Estrogen/androgen-mediated upregulation of progesterone receptor might lead to increased expression HSD17B11 which deactivates estrogens/androgens, providing a negative feedback loop: A data-driven hypothesis

The distruption of functionality or activity of sex steroid hormones such as estrogens and androgens contributes to pathogenesis of various human diseases. Since the hormone concentrations in blood do not always explain all processes observed in hormone-dependent tissues such as ovaries, the intra-tissue sex steroid concentrations which are determined by steroid metabolising enzymes might be relatively more important in certain contexts. Hydroxysteroid (17β) dehydrogenases (HSD17Bs), a family of enzymes that are frequently expressed in sex steroid target tissues, catalyse the conversion between the less active 17-keto steroids and the highly active 17β-hydroxy steroids. One of these enzymes, HSD17B11 (Hydroxysteroid 17-Beta Dehydrogenase 11; DHRS8; PAN1B), mediates the conversion of β-estradiol to estrone (less estrogenic derivative), and of testosterone to a-dione. Here, based on previous research and novel findings reported in the present study, I hypothesized that estrogen- and/or androgen-mediated increases in progesterone receptor (PR) levels might lead to increased levels of HSD17B11, which then deactivates androgens and estrogens (by converting them to less potent steroids), thus providing a negative feedback loop, in certain cell types. In other words, estrogens / androgens might increase cellular levels of HSD17B11 by upregulating the expression of progesterone receptor (PR) (which then upregulates HSD17B11 expression), resulting in increased HSD17B11-mediated metabolism and deactivation of these steroid hormones.

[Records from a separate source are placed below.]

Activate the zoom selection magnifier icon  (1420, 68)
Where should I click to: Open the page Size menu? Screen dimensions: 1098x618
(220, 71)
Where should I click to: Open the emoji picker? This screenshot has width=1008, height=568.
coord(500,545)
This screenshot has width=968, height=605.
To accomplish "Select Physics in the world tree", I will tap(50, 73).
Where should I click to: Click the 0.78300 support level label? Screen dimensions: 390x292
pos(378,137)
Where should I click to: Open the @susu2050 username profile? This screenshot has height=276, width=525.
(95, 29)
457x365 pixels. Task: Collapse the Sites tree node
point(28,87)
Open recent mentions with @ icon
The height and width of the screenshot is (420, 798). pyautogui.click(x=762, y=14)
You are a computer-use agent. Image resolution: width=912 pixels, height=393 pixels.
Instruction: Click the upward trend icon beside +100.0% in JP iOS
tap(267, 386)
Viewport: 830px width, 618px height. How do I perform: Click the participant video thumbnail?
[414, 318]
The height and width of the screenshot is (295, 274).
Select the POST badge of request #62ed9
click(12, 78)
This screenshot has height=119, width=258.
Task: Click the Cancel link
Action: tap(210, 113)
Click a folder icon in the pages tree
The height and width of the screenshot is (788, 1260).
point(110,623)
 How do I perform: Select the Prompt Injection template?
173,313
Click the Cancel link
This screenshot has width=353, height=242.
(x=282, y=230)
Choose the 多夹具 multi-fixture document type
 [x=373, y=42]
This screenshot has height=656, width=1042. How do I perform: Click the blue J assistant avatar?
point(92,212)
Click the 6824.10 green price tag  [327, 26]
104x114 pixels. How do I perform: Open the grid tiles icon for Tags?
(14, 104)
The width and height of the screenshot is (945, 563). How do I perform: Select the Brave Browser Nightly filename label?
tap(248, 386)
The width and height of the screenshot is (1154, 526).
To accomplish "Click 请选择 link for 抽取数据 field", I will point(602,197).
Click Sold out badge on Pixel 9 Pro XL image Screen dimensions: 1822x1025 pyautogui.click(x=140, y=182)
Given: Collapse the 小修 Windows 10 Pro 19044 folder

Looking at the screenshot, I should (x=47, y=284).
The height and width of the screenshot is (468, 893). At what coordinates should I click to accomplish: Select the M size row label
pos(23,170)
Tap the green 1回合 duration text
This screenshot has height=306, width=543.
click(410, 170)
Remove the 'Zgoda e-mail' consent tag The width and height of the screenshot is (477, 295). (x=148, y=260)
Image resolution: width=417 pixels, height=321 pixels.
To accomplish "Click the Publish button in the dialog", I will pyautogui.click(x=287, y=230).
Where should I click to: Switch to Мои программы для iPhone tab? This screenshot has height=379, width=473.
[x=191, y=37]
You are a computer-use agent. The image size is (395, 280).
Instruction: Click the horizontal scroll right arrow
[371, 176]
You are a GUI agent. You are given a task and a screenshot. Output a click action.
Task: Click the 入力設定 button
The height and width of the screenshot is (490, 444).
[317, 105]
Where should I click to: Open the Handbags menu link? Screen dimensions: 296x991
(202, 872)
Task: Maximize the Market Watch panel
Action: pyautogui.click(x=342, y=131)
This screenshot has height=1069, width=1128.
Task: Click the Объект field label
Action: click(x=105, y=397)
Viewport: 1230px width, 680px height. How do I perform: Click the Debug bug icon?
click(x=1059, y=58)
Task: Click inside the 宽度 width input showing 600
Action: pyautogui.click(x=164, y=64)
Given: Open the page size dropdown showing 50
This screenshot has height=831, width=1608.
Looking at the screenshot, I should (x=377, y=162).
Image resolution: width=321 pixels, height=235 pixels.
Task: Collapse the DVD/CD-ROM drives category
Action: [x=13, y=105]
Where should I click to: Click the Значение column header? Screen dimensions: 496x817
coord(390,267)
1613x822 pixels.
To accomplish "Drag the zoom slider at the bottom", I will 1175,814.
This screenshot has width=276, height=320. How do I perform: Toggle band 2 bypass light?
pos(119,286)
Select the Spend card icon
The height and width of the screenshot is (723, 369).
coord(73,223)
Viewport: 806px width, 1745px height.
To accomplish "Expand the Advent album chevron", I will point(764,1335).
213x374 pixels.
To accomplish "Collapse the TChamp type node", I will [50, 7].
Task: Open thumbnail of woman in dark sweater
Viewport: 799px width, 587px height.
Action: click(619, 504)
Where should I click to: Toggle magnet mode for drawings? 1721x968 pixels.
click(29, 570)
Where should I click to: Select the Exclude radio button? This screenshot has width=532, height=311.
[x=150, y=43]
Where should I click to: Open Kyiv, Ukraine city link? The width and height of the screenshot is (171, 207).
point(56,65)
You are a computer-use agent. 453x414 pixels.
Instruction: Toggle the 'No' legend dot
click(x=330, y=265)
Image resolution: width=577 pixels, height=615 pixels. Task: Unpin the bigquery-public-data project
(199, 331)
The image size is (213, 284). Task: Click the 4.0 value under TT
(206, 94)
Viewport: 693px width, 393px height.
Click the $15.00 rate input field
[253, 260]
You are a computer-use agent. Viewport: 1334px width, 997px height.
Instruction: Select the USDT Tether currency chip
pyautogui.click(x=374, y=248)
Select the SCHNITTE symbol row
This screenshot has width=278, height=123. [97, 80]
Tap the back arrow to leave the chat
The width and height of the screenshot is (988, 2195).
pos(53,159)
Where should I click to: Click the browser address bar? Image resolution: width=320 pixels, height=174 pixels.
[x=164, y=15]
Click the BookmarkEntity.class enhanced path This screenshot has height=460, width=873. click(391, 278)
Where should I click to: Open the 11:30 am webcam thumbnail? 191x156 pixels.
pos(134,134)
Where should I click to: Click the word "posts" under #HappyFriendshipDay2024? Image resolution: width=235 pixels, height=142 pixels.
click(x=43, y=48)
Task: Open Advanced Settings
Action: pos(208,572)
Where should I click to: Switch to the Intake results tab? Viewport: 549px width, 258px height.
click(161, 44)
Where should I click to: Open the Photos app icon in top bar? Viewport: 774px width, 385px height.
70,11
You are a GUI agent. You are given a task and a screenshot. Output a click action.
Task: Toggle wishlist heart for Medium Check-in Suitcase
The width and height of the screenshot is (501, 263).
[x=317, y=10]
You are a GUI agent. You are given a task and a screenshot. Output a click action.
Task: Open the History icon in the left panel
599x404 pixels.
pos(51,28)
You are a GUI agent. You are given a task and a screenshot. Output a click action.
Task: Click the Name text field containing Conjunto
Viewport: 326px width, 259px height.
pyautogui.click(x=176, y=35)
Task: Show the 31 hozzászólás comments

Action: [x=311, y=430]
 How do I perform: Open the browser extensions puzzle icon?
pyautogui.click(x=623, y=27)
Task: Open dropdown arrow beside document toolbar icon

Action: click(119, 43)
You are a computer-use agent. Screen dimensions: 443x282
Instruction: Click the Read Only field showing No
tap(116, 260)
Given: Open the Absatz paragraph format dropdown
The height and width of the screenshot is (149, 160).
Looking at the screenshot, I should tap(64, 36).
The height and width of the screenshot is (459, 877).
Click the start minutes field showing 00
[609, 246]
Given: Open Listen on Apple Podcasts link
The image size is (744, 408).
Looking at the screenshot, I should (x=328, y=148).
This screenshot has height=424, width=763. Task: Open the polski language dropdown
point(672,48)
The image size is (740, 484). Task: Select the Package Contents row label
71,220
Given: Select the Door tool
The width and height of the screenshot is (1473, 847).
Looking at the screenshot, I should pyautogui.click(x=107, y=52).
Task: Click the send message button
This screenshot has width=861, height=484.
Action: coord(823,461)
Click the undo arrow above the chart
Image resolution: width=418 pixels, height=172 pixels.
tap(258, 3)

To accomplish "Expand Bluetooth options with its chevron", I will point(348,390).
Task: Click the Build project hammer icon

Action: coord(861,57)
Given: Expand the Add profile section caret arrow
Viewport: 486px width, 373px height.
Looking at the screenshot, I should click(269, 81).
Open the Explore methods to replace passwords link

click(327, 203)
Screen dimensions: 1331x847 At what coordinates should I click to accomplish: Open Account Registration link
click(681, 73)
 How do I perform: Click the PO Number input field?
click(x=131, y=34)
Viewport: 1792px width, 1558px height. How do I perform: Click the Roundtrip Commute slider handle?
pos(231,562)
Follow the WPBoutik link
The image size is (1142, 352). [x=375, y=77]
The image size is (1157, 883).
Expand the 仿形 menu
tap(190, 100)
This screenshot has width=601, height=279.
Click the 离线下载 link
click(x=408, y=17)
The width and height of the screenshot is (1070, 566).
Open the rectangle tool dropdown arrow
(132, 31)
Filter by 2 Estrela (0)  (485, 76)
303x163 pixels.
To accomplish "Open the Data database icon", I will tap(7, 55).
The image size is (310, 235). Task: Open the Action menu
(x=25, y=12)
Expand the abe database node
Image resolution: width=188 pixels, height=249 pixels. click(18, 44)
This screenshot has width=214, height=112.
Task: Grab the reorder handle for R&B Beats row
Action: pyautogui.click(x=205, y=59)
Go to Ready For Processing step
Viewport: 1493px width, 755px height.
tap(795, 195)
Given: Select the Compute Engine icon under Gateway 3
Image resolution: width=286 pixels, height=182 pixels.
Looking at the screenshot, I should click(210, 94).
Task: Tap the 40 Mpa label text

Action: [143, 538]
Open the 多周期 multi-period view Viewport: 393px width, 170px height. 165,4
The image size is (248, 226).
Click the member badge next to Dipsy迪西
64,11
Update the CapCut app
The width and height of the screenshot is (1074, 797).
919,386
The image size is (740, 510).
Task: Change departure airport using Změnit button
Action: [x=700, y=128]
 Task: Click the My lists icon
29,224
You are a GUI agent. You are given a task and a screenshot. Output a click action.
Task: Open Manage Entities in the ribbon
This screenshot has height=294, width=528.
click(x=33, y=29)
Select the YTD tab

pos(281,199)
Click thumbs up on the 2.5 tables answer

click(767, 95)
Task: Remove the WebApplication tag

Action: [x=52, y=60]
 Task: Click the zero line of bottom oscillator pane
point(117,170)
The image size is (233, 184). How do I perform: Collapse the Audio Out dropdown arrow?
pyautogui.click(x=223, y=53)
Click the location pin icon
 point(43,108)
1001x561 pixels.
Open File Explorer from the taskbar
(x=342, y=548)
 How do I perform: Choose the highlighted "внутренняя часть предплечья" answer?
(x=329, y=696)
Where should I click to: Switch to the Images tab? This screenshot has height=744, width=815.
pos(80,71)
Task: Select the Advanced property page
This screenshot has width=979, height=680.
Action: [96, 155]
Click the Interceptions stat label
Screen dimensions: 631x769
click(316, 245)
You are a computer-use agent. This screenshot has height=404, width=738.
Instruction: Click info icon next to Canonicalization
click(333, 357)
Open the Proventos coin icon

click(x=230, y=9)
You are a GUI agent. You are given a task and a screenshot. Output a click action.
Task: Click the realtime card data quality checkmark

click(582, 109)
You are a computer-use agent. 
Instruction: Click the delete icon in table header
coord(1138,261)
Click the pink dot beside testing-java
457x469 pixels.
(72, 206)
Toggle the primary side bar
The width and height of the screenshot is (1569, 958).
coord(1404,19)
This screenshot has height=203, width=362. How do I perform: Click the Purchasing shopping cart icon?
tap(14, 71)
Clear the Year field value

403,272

This feedback mechanism might potentially limit the levels of active forms of these steroid hormones (since HSD17B11 catalyzes the inactivation of these hormones), providing protection against over-activity of these steroid hormones. I also discussed the potential implications of this hypothesis in endometriosis, for which deficient metabolism of E2 by several HSD17Bs including HSD17B11 might give rise to high local concentrations of E2, also considering progesterone resistance in this disease.